■ **Exercise**
If a line of the data below contains the string "will", copy it into your answer.

[Pixel coordinate grounding data]
+++

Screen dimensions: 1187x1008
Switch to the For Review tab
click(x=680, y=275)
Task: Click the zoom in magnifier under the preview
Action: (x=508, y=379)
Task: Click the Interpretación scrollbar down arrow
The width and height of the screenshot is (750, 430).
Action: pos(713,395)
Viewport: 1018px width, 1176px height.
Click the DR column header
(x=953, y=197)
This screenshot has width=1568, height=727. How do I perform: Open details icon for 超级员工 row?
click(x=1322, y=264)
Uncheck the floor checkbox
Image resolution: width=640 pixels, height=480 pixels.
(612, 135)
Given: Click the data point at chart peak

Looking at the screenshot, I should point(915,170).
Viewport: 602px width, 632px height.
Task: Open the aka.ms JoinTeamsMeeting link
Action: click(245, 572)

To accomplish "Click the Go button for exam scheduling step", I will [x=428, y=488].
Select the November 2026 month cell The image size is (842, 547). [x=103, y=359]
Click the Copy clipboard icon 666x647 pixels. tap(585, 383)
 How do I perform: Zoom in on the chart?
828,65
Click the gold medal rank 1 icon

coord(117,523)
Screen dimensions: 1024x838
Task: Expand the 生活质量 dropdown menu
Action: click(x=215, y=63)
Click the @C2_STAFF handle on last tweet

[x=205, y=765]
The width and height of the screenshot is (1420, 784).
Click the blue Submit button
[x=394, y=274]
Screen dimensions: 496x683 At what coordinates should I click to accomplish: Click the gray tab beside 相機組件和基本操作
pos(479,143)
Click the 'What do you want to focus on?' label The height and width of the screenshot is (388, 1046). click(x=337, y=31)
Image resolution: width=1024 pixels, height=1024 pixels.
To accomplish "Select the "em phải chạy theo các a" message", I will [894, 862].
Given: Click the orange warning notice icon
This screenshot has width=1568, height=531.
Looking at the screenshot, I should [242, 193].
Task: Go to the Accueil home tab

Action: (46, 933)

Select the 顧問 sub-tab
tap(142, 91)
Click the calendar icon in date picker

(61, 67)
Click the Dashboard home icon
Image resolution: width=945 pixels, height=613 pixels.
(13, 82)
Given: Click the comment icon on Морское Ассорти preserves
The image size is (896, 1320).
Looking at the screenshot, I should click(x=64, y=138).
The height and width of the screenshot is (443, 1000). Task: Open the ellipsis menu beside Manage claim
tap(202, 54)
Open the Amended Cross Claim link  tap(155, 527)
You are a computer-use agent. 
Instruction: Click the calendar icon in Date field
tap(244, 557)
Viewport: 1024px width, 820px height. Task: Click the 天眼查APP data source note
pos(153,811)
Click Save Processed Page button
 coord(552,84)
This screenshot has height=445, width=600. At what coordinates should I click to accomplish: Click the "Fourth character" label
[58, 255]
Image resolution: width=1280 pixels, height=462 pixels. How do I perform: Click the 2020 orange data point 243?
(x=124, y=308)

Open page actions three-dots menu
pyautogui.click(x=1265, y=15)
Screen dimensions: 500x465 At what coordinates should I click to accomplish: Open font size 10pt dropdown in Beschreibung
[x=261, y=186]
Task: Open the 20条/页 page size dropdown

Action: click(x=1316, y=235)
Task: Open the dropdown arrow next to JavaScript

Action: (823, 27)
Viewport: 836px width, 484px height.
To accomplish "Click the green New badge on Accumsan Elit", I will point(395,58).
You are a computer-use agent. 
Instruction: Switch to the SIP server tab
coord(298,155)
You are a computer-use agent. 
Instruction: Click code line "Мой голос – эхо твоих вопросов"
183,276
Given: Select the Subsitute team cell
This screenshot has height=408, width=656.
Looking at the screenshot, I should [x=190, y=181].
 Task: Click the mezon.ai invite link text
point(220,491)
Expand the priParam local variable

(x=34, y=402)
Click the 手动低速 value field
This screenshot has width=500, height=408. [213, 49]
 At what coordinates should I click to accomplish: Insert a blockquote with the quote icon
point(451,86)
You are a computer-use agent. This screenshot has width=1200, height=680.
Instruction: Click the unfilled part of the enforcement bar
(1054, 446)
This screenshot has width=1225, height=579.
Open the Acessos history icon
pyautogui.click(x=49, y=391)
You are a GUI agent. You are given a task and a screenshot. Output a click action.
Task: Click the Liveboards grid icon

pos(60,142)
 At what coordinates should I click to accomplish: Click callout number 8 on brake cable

+++

■ **Solution for this problem**
To accomplish "Click the Go button for exam scheduling step", I will [x=428, y=488].
To accomplish "Select the "em phải chạy theo các a" message", I will [894, 862].
To accomplish "Click the green New badge on Accumsan Elit", I will point(395,58).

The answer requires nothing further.